While not necessarily a neighborhood land issue, the future of the Trinity River is something that will affect people throughout the region.
If even a portion of the plans for the Trinity being discussed came to fruition in the next couple of decades, the river can go from being thought of as little more than an oversized drainage ditch to a great recreational and science asset for the entire City, just as White Rock Lake is now.
Mayor Ron Kirk and the Dallas Plan (the City’s long-term capital improvement strategy) have made improving the Trinity a top priority, and the Council was to have discussed moving forward with the proposed Trinity River State Park last month.
Remember, however, that “improving” the Trinity has been talked about since not long after John Neely Bryan built his cabin next to its banks. Every time since then Dallas has worked up a “plan,” such as the 1910 Kessler Plan, concern about what to do with the Trinity has emerged. If we can get serious about it, the quality of life and attractiveness of our entire City, including our neighborhoods, will improve.
East Dallas residents Annie and Bud Melton, along with a number of others, are helping spearhead a Friends of the Trinity River support and advocacy group growing out of the 400-member Trinity River Corridor Citizens Committee to help the vision become a reality.
If you want to help, write Friends of the Trinity River, P.O. Box 540153, Dallas 75354-0153.
‘Adult Cabaret’ Ordinance Progress
Watch this space for future news about the City’s newly proposed “adult cabaret” ordinance. The new law is designed to close some fairly big loopholes in the City’s existing “sexually oriented business” law.
The new ordinance being considered by the Plan Commission and the Council is patterned after ordinances in Houston and other cities that have passed legal muster. In theory, the new ordinance would encourage “adult cabarets” to move farther from homes, schools and churches.
However, bear in mind that the U.S. Supreme Court has recognized these businesses’ right to exist as a matter of First Amendment free expression, and cities must make available at least a small percentage of their land area where zoning would permit them to locate.

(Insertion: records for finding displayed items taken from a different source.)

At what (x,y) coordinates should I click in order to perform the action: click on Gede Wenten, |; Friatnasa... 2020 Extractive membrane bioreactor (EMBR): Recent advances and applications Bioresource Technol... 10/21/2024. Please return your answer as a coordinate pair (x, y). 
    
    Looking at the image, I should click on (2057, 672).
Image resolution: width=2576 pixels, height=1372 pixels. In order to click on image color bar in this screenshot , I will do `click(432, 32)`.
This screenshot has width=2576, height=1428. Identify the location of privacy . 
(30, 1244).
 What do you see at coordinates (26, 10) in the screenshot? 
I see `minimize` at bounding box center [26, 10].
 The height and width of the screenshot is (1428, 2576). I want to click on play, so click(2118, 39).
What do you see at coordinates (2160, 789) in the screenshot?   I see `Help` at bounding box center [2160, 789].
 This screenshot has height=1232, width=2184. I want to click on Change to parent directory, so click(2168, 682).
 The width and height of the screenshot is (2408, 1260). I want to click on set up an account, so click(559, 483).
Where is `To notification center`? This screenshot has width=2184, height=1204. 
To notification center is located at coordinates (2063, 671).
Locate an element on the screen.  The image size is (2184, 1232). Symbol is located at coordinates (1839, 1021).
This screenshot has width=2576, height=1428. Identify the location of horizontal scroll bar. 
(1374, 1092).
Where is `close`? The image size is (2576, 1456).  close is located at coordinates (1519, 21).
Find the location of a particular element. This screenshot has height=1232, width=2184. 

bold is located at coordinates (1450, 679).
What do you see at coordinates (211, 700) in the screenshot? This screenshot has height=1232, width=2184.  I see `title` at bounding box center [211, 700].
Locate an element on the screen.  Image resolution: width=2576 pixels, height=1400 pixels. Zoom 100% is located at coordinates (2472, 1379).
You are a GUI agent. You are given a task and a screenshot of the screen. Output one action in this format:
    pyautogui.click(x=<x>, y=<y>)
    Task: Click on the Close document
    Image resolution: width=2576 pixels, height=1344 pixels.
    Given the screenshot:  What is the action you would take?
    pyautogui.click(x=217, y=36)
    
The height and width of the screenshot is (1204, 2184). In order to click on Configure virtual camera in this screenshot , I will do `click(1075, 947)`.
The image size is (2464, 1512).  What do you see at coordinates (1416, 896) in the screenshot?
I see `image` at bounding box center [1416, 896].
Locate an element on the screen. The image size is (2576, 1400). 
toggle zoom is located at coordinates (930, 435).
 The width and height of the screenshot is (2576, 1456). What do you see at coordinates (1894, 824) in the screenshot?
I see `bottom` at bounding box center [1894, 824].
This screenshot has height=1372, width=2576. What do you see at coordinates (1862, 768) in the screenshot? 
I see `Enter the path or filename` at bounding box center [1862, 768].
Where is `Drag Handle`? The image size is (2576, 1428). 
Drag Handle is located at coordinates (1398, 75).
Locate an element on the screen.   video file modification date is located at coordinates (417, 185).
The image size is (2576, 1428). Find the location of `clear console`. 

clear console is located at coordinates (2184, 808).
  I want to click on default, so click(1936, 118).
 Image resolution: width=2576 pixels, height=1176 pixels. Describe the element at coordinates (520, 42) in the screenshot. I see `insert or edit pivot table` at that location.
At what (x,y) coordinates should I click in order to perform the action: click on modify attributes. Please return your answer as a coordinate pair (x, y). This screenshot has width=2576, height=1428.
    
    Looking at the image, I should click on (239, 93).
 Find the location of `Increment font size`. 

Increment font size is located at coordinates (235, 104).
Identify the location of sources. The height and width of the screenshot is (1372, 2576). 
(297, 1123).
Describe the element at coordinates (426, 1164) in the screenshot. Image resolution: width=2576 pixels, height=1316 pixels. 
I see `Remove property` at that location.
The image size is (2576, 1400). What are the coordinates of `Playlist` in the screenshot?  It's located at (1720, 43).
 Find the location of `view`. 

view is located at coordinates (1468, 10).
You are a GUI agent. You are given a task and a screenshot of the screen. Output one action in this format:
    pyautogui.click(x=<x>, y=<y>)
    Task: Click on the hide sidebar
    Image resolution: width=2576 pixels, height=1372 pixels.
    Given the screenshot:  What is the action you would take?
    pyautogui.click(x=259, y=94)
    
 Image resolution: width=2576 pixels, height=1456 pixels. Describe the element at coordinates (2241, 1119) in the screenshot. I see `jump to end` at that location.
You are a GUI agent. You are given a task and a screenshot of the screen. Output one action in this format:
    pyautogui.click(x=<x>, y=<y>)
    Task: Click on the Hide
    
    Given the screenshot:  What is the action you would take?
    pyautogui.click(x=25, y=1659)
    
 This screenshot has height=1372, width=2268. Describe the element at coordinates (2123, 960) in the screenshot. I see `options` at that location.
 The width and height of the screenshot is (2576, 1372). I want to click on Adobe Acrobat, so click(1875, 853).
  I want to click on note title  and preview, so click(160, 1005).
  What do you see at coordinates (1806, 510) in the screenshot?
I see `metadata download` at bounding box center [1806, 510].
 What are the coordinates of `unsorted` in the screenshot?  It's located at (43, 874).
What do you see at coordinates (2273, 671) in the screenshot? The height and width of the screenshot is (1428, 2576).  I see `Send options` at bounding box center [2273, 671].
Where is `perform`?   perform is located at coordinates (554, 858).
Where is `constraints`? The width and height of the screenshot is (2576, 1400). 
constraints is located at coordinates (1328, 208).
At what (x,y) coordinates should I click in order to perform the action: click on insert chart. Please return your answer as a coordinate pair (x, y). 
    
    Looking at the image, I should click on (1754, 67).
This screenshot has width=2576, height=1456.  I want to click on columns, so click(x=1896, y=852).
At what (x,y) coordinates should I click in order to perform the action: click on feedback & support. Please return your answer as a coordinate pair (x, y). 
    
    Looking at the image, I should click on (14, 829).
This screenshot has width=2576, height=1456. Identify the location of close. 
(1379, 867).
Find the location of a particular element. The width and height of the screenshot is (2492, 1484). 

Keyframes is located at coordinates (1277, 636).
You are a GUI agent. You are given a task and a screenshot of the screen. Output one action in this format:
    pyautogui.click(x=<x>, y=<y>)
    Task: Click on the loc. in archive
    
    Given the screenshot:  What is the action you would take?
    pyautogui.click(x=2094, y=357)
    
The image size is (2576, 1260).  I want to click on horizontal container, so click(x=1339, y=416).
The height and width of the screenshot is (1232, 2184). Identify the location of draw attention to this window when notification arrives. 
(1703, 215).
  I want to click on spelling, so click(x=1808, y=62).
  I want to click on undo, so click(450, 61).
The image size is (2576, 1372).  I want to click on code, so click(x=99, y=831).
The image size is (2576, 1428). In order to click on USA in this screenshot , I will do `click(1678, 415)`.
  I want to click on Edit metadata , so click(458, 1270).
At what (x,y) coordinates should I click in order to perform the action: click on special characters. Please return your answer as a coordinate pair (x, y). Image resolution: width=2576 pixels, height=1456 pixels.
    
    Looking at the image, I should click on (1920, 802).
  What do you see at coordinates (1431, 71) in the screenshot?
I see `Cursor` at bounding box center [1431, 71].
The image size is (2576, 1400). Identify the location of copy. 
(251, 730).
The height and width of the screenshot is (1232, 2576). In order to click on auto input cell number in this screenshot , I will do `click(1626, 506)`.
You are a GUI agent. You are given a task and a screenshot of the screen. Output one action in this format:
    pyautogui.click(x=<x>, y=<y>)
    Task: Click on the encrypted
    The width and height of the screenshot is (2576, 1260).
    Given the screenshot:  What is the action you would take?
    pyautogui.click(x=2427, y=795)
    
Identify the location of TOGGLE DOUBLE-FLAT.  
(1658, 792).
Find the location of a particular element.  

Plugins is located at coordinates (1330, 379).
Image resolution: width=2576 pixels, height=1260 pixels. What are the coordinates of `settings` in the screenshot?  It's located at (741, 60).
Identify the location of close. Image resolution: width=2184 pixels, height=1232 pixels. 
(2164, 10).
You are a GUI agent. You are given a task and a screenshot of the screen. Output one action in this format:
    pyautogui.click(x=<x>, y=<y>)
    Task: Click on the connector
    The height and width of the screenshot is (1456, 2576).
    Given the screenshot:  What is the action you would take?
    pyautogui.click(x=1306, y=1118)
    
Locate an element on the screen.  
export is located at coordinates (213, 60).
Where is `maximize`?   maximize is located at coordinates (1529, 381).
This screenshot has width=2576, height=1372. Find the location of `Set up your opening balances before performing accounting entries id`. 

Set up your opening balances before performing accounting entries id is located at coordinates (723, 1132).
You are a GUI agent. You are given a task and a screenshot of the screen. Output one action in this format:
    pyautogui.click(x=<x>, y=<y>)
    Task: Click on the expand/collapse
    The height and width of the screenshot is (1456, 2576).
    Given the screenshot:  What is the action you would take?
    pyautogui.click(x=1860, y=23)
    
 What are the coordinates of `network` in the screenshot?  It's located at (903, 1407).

One potentially controversial issue is – if and when the new law passes and some “adult cabarets” must relocate to another part of the City – will they be coming soon to a neighborhood near you? While you’re discussing the law, remember the “law of unintended consequences.”
City Work Program Update
The City’s Planning Department is getting its “work program” ready for Council approval for fiscal year 1997-98. Included in the work program are long-range planning projects such as land-use studies (to determine the best uses for a particular area) and urban design studies (to study possible street improvements and design guidelines for an area).
If you have ideas or questions about possible land-use studies or urban development studies for your area, contact your Council member’s office immediately.
The Phoenix Properties multi-family project at Willis, Richard and Henderson is proceeding, with most of the old structure already “scraped.”
Site work should begin soon, but the earlier-discussed street closures appear to have been dropped from the plan.